In the summer of 1944, an American Red Cross Bookmobile stopped by the airfield near Attleboro, England, where I was based. In those days I was flying aboard a B-17 Flying Fortress, the plane that did most of that war’s daylight bombing. We had to work with the weather, and there were many days when we “stood down” without that much to do but wait for the
next mission. So I was happy to see
the Bookmobile parked by the mess hall and stepped into the narrow spaces between the bookshelves.
One of the books I borrowed was a worn paperback copy of Henry Beston’s “The Outermost House.” I spent the rest of that June day reading it and my life has never been the same. If I’d looked, I would have noticed the book had first been published in 1928, 16 years before I was lucky enough to find it. But to me, the words were as fresh, as lyrical and as moving as any I’d ever read. I wanted to hold on to that book forever. Something in the author’s voice – an author I’d never heard of before, by the way – seemed to speak directly to my dreams, and at 21, in a foreign land and a risky situation, I had dreams aplenty.
Beston’s poetic descriptions of his year alone in a small house at the very edge of the Atlantic Ocean have lived within me ever since. They have energized my lifelong determination to never live far from that ocean.
Now, more than a half-century later, I read Henry Beston’s words again and find them as valid, as lyrical, as moving as they were when they first washed over me like one of the great waves he writes about. And in this book, which David Godine has put together with such care and quality, I learn a great deal more about the man and his talented wife and soulmate, Elizabeth Coatsworth. For she contributes much to this Beston collection and her voice rings true as crystal. Together they were a wonderfully synchronized literary couple whose love for each other glows in their letters and in Coatsworth’s editing of words written by the man who shared her life, as she shared his.
An accomplished writer, she understood the challenge. “He observed carefully,” she tells us of Henry’s writing process. “He brooded long, and wrote slowly at the sturdy kitchen table overlooking the west and the great Eastham marshes. He wrote with pencil or pen … he never typed, for the sound of the machine would have interfered with the rhythm of his sentences, which meant so much to him … He sometimes spent an entire morning on a single sentence, unable to go on until he was completely satisfied with both words and cadence, which he considered equally important.”
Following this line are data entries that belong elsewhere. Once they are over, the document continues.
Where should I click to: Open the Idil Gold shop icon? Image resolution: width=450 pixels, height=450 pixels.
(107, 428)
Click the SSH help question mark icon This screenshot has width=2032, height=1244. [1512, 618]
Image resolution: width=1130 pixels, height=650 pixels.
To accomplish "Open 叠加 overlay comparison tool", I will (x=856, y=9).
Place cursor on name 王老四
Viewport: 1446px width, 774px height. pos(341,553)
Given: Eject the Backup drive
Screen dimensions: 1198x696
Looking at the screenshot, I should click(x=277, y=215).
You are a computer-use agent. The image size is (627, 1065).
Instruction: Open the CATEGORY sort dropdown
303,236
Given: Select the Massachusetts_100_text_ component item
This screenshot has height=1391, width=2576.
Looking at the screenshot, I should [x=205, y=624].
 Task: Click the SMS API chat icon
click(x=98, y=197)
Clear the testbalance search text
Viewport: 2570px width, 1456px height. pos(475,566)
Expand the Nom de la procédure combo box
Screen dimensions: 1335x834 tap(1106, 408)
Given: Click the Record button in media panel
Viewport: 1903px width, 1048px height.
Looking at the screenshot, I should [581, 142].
In 1932, three years after they were married, Beston and Coatsworth moved to Chimney Farm, the old homestead Beston had bought in Nobleboro, where they lived for the rest of their long and productive literary lives. One of the joys of this collection is discovering how much writing Beston did in and about Maine, marking the passing of the seasons with his naturalist writer’s sharp eye and a love and appreciation for the unspoiled Maine that could give each season its fine and subtle distinctions.
“Here in the North,” he writes, “summer comes earlier to its close, and the sign of the turn of the year is less a first thinning and coloring of leaves than a first great drenching rain … . When the weather breaks and the sun shines again, it is autumn … the lake is a brighter blue, and a new quiet has come upon the land.”
Along with selections from “The Outermost House” and his Maine writing, there are excerpts from his long essay on the St. Lawrence River, and from his book “American Memory,” a prescient study of the American Indian.
This book is a comprehensive, rich, intimate and defining collection that gives us an insightful portrait of this remarkable man. More remarkable, really, than most of us realize when you remember that “Outermost House” was written several decades before most of us paid much heed to the natural presences in our midst.
“Perhaps Henry’s great gift,” Coatsworth tells us, “was to call attention to things that had always been there, but whose significance had gone largely unnoticed until he spoke or wrote about them.
“He was a great opener of windows.”
As I discovered on that June afternoon in 1944.